▸ **Texto citado**:
──────────

Daniela Pinheiro olha atenta o minúsculo ecrã luminoso da máquina fotográfica. “Já avisei para ele”, diz ela à fotógrafa, apontando na minha direção. “Pode escrever o que quiser, contanto que saia bem na foto”, completa, abrindo um sorriso de aprovação pelas imagens que se sucedem no visor. “Ah, está bom, muito bom, parabéns!”
Jornalista experiente, sabe o poder de uma imagem. E não só. Reconhecer as múltiplas facetas do poder tem sido o métier de Daniela nas últimas três décadas. Nascida em Brasília, o coração da política do Brasil, Daniela travou um constante tour de force com os poderosos, os políticos, os pastores evangélicos e até dirigentes de futebol.
Um confronto nem sempre proporcional.
O último deles, com o clã dos Bolsonaro, acabou por precipitar a saída da jornalista do Brasil, em 2020, quando o deputado e filho do presidente, Eduardo Bolsonaro, a processou pela publicação de uma matéria na revista Época, da qual Daniela era a chefe de redação, sobre a atuação da mulher do político como coach motivacional.
A querela judicial levou o Grupo Globo – então responsável no Brasil pela revista, inspirada na alemã Focus – a exigir que Daniela se retratasse com o deputado. O que não aconteceu. “Considero que não houve um erro na cobertura jornalística, portanto não havia do que se retratar. Preferi pedir demissão”, resume a jornalista.

──────────

▸ **Material reunido**:
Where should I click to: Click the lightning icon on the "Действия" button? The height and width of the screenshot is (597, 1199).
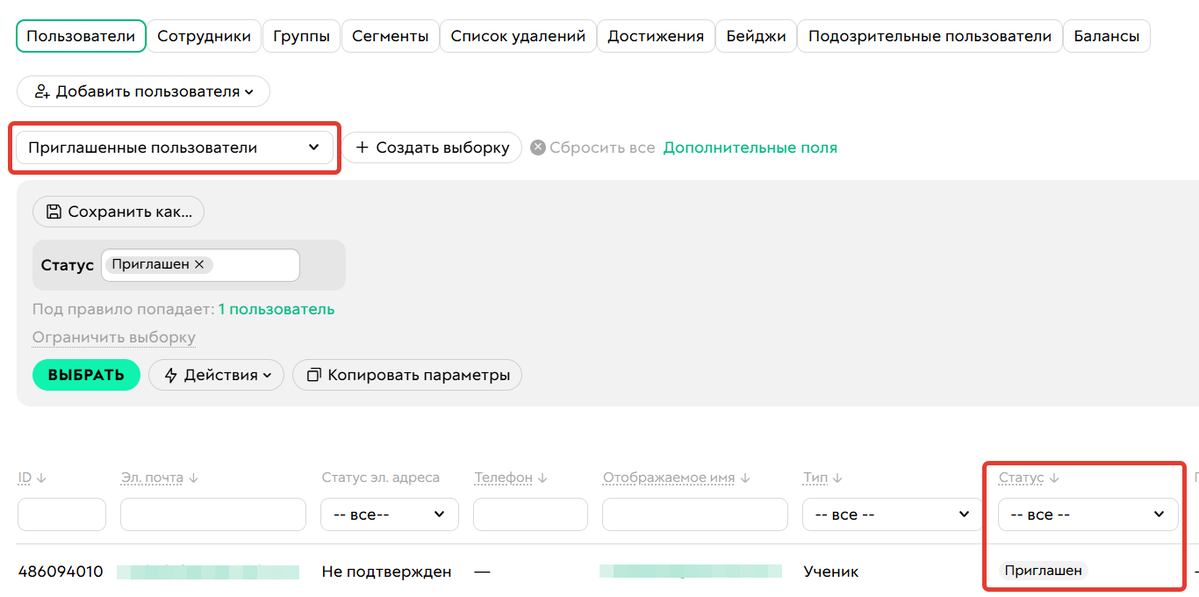(173, 375)
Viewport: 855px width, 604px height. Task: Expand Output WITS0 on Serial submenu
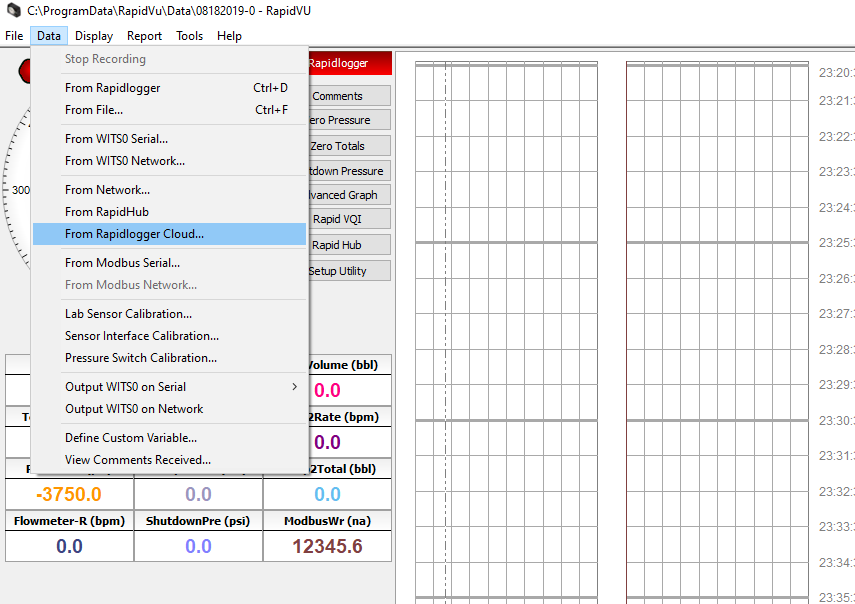click(125, 387)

──────────

▸ **Tarefa proposta 1**:
Segundo o texto sobre Daniela Pinheiro, por que ela pediu demissão em vez de se retratar com o deputado? Responda em até três frases.
▸ **Tarefa proposta 2**:
No texto sobre Daniela Pinheiro, copie o trecho entre "Daniela Pinheiro olha" e "dirigentes de futebol.", inclusive, trocando "Brasília" por "São Paulo".

▸ **Resposta correta 1**:
Ela considerava que não tinha havido erro na cobertura jornalística. Por isso, achava que não havia do que se retratar e preferiu pedir demissão.

▸ **Resposta correta 2**:
Daniela Pinheiro olha atenta o minúsculo ecrã luminoso da máquina fotográfica. “Já avisei para ele”, diz ela à fotógrafa, apontando na minha direção. “Pode escrever o que quiser, contanto que saia bem na foto”, completa, abrindo um sorriso de aprovação pelas imagens que se sucedem no visor. “Ah, está bom, muito bom, parabéns!”
Jornalista experiente, sabe o poder de uma imagem. E não só. Reconhecer as múltiplas facetas do poder tem sido o métier de Daniela nas últimas três décadas. Nascida em São Paulo, o coração da política do Brasil, Daniela travou um constante tour de force com os poderosos, os políticos, os pastores evangélicos e até dirigentes de futebol.